● **WHAT TO WORK ON**:
For each line in the material below that holds "panel", copy that line.

━━━ PROVIDED INFORMATION ━━━

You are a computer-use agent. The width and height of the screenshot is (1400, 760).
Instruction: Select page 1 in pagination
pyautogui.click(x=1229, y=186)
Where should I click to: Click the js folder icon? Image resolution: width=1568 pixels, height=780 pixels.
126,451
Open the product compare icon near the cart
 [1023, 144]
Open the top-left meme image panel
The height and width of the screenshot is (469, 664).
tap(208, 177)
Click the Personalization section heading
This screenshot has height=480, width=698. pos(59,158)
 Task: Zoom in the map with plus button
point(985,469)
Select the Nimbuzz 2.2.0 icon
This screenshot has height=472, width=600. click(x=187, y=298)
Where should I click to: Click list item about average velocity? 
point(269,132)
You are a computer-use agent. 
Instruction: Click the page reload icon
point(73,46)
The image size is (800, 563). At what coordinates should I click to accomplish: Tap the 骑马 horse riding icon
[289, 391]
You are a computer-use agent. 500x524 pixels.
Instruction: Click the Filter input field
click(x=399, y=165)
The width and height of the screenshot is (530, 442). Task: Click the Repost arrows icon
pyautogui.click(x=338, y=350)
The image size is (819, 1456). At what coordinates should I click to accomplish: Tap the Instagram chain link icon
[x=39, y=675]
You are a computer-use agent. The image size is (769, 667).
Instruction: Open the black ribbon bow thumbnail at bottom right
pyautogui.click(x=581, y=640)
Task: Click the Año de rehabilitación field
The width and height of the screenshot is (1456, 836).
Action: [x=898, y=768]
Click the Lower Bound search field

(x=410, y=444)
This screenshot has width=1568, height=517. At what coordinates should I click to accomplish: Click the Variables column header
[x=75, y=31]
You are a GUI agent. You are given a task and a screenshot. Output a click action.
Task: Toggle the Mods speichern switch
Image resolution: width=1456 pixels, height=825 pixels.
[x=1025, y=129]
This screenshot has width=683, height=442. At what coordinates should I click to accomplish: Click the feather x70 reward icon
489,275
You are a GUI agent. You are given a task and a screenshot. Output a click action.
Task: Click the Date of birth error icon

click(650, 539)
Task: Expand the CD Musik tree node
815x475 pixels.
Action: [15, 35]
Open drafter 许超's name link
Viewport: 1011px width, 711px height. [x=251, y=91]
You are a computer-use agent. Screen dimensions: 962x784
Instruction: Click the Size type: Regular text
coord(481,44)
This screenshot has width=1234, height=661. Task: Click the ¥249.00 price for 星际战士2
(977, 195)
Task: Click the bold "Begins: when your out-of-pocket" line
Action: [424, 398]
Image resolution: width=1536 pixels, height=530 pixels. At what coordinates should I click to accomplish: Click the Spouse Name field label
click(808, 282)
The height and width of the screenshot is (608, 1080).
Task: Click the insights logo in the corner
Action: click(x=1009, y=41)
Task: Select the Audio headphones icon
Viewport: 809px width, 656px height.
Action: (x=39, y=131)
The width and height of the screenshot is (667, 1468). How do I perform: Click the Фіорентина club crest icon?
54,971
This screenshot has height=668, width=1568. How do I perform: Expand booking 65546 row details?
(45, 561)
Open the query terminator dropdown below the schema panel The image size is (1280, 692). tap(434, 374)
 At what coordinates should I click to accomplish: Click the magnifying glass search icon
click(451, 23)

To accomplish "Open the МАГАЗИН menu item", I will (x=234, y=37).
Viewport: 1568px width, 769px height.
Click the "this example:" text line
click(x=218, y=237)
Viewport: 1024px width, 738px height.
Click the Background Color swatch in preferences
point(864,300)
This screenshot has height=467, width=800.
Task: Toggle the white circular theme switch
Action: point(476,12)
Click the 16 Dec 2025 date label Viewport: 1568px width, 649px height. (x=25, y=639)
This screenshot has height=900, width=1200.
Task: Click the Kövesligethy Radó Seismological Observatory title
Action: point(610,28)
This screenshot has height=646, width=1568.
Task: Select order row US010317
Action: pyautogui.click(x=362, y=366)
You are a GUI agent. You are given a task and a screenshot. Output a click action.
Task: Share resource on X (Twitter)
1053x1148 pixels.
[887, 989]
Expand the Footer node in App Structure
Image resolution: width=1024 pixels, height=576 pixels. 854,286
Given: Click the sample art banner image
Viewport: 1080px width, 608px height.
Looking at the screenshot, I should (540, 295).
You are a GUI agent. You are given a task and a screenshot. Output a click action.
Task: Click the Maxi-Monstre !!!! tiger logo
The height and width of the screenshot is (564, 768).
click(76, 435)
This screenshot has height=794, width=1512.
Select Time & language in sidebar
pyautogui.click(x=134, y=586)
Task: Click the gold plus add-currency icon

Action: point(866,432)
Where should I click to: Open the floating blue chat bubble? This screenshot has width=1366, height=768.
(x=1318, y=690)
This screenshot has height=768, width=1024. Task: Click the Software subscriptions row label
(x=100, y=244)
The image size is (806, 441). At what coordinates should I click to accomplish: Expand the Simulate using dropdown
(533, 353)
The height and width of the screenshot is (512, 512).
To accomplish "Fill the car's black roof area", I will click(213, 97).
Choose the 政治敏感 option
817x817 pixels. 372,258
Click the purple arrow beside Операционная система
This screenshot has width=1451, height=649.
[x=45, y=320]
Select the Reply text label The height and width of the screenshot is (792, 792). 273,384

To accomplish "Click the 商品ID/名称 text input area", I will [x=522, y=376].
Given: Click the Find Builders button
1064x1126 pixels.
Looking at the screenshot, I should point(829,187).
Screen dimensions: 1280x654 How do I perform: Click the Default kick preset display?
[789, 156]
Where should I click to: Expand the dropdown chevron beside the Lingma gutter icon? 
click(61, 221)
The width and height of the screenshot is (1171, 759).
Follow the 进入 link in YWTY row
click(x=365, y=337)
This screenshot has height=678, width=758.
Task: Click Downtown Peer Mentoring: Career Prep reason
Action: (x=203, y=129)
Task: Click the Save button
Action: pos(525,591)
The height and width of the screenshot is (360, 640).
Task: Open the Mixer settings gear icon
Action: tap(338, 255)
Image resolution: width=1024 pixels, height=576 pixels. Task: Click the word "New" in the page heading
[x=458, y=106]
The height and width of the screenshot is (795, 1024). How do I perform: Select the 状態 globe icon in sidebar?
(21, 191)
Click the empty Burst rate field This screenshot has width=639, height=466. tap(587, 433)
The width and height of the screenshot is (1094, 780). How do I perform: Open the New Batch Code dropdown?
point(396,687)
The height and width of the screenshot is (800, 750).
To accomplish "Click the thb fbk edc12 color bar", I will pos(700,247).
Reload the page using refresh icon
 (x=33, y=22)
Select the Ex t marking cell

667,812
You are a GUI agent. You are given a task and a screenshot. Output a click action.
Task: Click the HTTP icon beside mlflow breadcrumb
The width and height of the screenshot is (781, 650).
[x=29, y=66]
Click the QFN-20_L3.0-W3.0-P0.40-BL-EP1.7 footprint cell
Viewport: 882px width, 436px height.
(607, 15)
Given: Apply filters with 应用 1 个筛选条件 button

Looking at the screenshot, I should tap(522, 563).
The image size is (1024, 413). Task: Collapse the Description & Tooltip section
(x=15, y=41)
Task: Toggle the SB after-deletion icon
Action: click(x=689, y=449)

━━━

● **EXERCISE SOLUTION**:
Open the top-left meme image panel
Open the query terminator dropdown below the schema panel The image size is (1280, 692). tap(434, 374)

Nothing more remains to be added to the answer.